Reid's statements precede the Senate’s Republicans’ expected defeat (by filibuster) of a Democratic bill requiring disclosure of the names of all senators' campaign contributors. Senate Minority Leader Mitch McConnell (R-Ky.) condemned the bill as a distraction which is meant to "...create the impression of mischief, where there is none."
Sen. Reid’s “angry old white male” is generally considered a pejorative term indicating a white male who harbors “traditional” or “conservative” views, especially relative to the American political landscape. The “angry white male” expresses total, unyielding opposition to racial quotas, “political correctness,” affirmative action and most other anti-discrimination and “liberal” or “left-wing” policies and practices.
Although the term may include white males from prepubescence to old age, Reid has inserted the descriptor, “old,” because the current manifestation of these people centers around a small group of white male billionaires, all above the age of 60. Age notwithstanding, the principal characteristic of Reid’s “angry white males” is a longing for the "way things used to be," and a belief that the world was better "back then" when small groups of propertied white males basically controlled without question the basic necessities and most meaningful aspects of everyone’s lives.
The protagonist in Falling Down, 1993, a former defense worker, descends into increasing rage and violence. This depiction of the angry white male centers on “Foster” as he embarks upon a violent rampage across Los Angeles in order to get to his ex-wife’s home for their daughter's birthday party. While traversing the city, he encounters the whole array of Los Angeles’ lower class and lower caste types. His violent reactions to these people and his vulgar and profane statements about them reveal a deep seated hatred of all things non-white, and non-male.

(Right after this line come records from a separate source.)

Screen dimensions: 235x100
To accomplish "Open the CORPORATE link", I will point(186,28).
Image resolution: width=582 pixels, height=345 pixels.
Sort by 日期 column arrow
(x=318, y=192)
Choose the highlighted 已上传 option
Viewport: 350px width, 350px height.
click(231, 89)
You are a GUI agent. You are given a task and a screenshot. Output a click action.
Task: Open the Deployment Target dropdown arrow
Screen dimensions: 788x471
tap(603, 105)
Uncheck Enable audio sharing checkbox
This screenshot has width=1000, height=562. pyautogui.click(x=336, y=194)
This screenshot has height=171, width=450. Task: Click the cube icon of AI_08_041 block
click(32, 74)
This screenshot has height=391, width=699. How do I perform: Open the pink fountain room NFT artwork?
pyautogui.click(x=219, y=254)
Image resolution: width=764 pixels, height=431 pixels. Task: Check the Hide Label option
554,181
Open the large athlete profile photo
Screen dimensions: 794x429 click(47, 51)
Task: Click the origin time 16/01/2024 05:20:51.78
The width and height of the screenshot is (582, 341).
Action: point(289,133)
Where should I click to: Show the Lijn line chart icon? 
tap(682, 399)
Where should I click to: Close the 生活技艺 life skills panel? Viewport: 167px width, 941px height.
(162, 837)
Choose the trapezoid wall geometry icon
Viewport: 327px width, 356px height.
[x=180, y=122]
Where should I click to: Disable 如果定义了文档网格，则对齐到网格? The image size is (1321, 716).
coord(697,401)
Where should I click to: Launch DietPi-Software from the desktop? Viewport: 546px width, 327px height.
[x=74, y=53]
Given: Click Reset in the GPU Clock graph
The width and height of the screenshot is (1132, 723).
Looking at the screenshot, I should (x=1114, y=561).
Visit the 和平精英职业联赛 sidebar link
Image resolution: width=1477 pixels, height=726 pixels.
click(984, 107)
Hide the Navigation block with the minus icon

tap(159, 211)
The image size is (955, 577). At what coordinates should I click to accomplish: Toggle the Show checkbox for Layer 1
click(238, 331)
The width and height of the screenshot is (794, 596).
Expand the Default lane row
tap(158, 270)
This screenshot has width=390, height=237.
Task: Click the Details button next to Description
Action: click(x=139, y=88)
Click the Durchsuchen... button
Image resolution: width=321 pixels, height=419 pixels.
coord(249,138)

In Joe, 1970, the “hero” rampages against “hippies” and their lifestyle. He begins by murdering his hippie daughter’s drug dealing boyfriend, and then destroys a whole commune of hippies. Their freedom and disdain for authority, authority which he never had himself, but which he has always respected – that of other, higher status, white males -- fuels his hatred and murderous ways.
Gran Torino, 2008, stars as a retired, widowed, Korean War veteran who is basically mad at the world. It’s Eastwood's return as a leading man after a four year hiatus. The film features a large Hmong American cast, as well as one of Eastwood's younger sons, Scott Eastwood. Set in Detroit, it was the first mainstream U.S. film to feature Hmong Americans. Many Lao Hmong war refugees resettled in the U.S. following the communist takeover of Laos in 1975. Eastwood’s interaction with his new and very different neighbors is fraught with racial and racist undertones, and vividly portrays his desires for things as they used to be, again, when white males controlled everything. His frustration with the new dispensation ends in the fullfillment of an obvious death wish.
And so, the “angry white male” syndrome encompasses all types – from the controlling, virtually omnipotent billionaire seeking to buy an entire country to the crotchety, grumpy old pensioner, waiting for, even welcoming death to save him from this strange, new, and out of "properly" controlled world.